• [Page excerpt]:

┌──

Today, children from around the world travel to the Children's Peace Monument at Hiroshima Peace Park every August 6th to drape wreaths of paper cranes over her statue. The inscription at its base reads, This is our cry. This is our prayer. Peace to the world.

Sadako was making magic. She was making evidence—of a life, of a wish, of a refusal to stop despite every reason to. The cranes were proof that she had been here and that she had wanted something.

The Whole Math

So, why am I writing myself, then? To increase the likelihood of what, exactly? Higher chances of leaving a legacy? Of far-future anthropological discovery? Of getting a wish granted through my makeshift Senbazuru? No, I don't think so. I think I'm trying to increase the likelihood of the right person finding my words when they need to hear them. Whether for solace, comfort, or inspiration.

As I've said, this is not a chore for me. Words flow out like a broken faucet. Many would tell you my pace is a one-way ticket to burn-out, but I have been burnt out. I have been ash. This is enjoyable. In truth, I think I have my Mom to thank for this. I could spend hours talking to her every day. She always has something interesting to say—a colourful story to share, an anecdote that's somehow new to me after all these years. I am so grateful for her in every way imaginable.

I write about whatever captures my attention and interest in the current moment, and then I write my message in the bottle and it flows down the running river. A lot of the time, I don't really think about the topic again. I've said what I have to say.

Some bottles drift into strange geography. There was the one I sent out in the small grey hours of an anxiety attack—a morning I woke into dread and couldn't locate its borders, couldn't tell where my body ended and North Darfur began, where Kansas arrived and Haiti receded. I wrote about whose suffering counts, whose death gets reported, what it means to witness catastrophe from behind glass. I fold the paper and let it go.

There was the bottle containing fifteen hours of Saskatchewan prairie seen from a passenger window—grain elevators sliding past like punctuation, my brother driving. The small towns with beautiful, desolate architecture of goodwill. I wrote that one down, folded it, and it went into the river before I could think too hard about whether it was good.

└──

• [Apply what you read]:
**a.** Summarize the essay excerpt in two sentences.
**b.** Decide whether each statement agrees with the essay excerpt, answering yes or no and quoting the words that settle it: (i) The writer finds writing to be a chore. (ii) The writer's brother was driving on the trip across the Saskatchewan prairie. (iii) The writer usually returns to a topic after writing about it.
**c.** According to the essay excerpt, on what date do children travel to the Children's Peace Monument?

• [Data records]:
┌──

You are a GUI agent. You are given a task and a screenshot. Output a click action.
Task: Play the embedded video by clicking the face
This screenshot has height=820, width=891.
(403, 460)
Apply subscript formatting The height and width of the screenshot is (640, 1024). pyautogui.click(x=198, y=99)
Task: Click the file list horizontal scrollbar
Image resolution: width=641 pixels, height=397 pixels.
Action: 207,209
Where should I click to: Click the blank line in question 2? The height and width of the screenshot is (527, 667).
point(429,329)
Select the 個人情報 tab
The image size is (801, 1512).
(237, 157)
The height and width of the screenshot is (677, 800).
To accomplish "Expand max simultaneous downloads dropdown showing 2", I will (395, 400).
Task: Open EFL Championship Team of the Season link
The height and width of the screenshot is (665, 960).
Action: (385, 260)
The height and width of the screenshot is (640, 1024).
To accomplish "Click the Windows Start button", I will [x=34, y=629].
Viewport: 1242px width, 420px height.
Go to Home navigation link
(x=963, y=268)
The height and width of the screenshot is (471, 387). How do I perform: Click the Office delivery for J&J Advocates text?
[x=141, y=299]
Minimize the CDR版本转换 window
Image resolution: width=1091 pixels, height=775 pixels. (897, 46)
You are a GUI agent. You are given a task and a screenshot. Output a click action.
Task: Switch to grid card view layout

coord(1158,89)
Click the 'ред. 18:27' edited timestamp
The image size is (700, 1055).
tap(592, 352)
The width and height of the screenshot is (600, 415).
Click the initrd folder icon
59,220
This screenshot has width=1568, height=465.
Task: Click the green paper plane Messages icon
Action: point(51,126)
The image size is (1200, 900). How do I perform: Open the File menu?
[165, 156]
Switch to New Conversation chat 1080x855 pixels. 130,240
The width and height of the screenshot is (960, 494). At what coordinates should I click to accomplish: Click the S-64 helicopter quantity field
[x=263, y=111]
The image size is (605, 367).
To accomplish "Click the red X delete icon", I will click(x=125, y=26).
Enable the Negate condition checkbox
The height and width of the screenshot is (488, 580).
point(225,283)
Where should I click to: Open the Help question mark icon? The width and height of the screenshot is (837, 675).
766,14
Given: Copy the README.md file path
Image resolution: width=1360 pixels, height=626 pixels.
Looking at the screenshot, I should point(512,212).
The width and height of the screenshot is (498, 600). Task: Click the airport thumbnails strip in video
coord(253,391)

└──

• [Responses to the tasks]:
**a.** Every August 6th, children from around the world go to the Children's Peace Monument at Hiroshima Peace Park to drape wreaths of paper cranes over the statue, and Sadako's cranes are described as proof that she had been here and had wanted something. The writer says the aim of writing is to increase the likelihood of the right person finding the words when they need them, and describes sending pieces out like messages in bottles, including one written during an anxiety attack and one about fifteen hours of Saskatchewan prairie.

**b.**
(i) No: "this is not a chore for me."
(ii) Yes: "my brother driving."
(iii) No: "A lot of the time, I don't really think about the topic again."

**c.** August 6th.